> _EXTRACTED MATERIAL_
━━━━━━━━━━━━━━━━━━━━━━━━━━━━━━
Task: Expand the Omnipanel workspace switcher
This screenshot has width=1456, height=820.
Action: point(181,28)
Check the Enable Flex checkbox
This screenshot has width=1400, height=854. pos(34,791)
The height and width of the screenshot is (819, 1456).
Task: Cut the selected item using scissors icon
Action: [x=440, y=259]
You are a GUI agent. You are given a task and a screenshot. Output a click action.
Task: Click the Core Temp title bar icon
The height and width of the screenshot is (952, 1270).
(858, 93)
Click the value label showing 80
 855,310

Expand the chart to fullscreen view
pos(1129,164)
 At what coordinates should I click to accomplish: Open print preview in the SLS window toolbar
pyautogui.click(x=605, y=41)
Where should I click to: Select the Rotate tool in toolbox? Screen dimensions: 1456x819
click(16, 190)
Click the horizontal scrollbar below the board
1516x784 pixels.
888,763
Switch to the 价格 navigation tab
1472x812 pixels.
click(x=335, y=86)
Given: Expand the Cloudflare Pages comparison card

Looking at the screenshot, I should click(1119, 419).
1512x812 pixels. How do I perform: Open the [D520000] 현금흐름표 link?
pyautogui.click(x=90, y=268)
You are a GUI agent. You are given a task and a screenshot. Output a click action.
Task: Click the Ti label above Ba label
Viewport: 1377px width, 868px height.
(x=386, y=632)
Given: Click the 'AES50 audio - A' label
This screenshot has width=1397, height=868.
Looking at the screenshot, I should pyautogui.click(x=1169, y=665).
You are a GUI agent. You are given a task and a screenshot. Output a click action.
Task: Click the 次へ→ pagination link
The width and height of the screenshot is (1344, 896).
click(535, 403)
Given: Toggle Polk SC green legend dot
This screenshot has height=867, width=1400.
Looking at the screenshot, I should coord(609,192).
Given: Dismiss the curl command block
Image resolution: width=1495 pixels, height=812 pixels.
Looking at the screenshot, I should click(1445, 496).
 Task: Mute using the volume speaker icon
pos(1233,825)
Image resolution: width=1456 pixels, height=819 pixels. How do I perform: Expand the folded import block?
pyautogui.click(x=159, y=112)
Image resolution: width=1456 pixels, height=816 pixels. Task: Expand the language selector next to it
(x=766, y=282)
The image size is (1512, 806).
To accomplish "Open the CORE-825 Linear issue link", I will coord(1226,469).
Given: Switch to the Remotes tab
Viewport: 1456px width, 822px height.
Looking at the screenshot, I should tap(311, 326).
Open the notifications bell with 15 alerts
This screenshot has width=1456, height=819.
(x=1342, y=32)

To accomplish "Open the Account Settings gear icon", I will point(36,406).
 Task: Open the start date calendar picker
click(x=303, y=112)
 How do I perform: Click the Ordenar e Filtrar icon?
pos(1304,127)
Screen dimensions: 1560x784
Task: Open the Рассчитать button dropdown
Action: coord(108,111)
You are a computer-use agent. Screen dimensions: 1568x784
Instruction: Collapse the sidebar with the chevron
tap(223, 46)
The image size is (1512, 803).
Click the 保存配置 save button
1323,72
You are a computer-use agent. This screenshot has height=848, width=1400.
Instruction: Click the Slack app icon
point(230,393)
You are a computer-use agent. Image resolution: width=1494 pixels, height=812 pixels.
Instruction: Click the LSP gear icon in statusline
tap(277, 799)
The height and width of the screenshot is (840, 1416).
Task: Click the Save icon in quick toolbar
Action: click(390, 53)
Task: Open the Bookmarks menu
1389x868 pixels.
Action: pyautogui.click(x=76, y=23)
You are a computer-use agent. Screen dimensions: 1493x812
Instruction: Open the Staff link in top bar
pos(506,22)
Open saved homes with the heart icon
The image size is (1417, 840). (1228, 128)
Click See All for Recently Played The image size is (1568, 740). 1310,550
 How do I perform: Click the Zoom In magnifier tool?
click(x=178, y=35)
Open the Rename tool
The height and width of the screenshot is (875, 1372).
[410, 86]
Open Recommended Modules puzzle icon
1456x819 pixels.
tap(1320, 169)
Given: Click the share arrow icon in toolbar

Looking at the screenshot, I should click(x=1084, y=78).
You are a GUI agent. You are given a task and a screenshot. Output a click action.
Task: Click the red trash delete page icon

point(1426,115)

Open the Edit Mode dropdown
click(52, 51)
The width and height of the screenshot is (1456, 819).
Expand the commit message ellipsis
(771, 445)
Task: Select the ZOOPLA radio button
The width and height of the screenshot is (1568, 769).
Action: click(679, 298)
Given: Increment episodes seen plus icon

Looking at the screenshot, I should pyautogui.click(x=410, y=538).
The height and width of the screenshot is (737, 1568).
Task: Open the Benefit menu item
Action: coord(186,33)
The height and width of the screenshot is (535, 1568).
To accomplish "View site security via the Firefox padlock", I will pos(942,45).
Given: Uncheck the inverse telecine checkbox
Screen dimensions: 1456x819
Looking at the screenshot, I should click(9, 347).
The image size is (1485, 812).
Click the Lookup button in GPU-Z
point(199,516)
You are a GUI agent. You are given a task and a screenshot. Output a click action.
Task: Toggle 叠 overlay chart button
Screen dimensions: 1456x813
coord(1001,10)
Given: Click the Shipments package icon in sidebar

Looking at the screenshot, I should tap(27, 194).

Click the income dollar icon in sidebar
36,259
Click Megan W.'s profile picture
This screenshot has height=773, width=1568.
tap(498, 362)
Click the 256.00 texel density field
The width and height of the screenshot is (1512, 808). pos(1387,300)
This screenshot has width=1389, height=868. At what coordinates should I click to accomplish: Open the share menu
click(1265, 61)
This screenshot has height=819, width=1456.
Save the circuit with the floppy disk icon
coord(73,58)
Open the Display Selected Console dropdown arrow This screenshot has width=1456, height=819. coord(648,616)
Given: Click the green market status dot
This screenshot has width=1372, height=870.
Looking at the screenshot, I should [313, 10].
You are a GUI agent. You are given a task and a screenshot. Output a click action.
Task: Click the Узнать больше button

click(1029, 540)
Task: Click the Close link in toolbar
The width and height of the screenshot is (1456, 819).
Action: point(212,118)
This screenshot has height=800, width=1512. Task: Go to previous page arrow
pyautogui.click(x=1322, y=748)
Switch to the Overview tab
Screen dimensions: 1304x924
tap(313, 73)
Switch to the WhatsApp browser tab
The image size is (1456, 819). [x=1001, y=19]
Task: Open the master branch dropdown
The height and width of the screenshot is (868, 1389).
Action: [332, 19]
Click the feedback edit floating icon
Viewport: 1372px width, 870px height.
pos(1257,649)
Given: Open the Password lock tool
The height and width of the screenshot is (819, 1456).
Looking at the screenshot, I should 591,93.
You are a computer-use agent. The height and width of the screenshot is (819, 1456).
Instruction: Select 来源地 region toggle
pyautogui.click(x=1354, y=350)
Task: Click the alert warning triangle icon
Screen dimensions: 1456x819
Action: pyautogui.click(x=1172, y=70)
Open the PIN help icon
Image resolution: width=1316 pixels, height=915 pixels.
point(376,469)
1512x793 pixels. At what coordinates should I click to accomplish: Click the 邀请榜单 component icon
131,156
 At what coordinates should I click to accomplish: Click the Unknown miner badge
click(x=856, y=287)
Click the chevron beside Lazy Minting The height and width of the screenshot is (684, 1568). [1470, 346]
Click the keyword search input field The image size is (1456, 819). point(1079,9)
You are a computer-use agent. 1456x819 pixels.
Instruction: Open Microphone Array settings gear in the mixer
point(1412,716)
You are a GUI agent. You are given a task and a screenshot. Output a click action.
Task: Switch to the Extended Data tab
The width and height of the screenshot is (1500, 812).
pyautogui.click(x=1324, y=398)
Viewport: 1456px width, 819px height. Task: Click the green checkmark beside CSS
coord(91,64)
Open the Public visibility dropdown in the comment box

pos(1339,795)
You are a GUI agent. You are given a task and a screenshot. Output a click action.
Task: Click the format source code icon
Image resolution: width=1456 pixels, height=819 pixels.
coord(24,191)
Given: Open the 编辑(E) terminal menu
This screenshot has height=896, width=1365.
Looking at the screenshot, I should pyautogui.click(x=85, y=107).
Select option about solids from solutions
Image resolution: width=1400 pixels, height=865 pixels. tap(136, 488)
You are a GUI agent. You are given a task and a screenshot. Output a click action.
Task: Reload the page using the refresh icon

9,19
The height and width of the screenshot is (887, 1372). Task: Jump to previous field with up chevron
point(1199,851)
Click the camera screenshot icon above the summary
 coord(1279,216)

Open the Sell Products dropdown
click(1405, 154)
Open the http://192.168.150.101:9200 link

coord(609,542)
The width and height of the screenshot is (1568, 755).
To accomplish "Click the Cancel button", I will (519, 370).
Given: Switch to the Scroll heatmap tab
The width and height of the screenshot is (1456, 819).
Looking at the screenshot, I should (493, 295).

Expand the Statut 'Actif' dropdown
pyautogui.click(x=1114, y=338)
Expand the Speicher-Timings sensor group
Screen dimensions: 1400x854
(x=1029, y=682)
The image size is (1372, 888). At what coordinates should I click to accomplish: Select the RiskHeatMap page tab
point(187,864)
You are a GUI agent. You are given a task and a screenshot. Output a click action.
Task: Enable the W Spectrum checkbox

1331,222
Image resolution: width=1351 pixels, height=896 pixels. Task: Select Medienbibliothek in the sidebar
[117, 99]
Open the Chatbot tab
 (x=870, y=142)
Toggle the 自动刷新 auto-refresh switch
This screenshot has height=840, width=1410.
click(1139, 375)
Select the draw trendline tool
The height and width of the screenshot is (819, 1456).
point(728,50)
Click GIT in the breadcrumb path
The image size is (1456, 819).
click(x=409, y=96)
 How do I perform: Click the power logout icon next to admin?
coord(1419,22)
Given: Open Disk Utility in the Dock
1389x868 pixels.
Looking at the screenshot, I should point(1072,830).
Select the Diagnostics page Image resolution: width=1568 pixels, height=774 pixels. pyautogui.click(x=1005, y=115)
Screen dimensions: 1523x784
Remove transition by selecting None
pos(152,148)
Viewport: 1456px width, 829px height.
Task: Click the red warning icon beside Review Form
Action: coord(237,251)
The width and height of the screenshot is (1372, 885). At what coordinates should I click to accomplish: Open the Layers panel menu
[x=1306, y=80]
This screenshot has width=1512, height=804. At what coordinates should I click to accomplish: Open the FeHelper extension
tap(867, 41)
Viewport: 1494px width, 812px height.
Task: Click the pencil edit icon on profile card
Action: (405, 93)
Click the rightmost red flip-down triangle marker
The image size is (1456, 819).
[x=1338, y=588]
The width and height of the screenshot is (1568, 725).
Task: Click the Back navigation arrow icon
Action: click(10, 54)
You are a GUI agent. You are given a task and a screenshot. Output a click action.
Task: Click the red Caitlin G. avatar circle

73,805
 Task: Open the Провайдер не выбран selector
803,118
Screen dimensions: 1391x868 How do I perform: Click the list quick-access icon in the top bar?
━━━━━━━━━━━━━━━━━━━━━━━━━━━━━━
> _AIM OF THE EXERCISE_
Report back every line of the entries in which "computer" occurs.

> _RESULT FOR THIS TASK_
You are a computer-use agent. Screen dimensions: 1568x784
You are a computer-use agent. This screenshot has height=848, width=1400.
You are a computer-use agent. Image resolution: width=1494 pixels, height=812 pixels.
You are a computer-use agent. Screen dimensions: 1493x812
You are a computer-use agent. The height and width of the screenshot is (819, 1456).
You are a computer-use agent. 1456x819 pixels.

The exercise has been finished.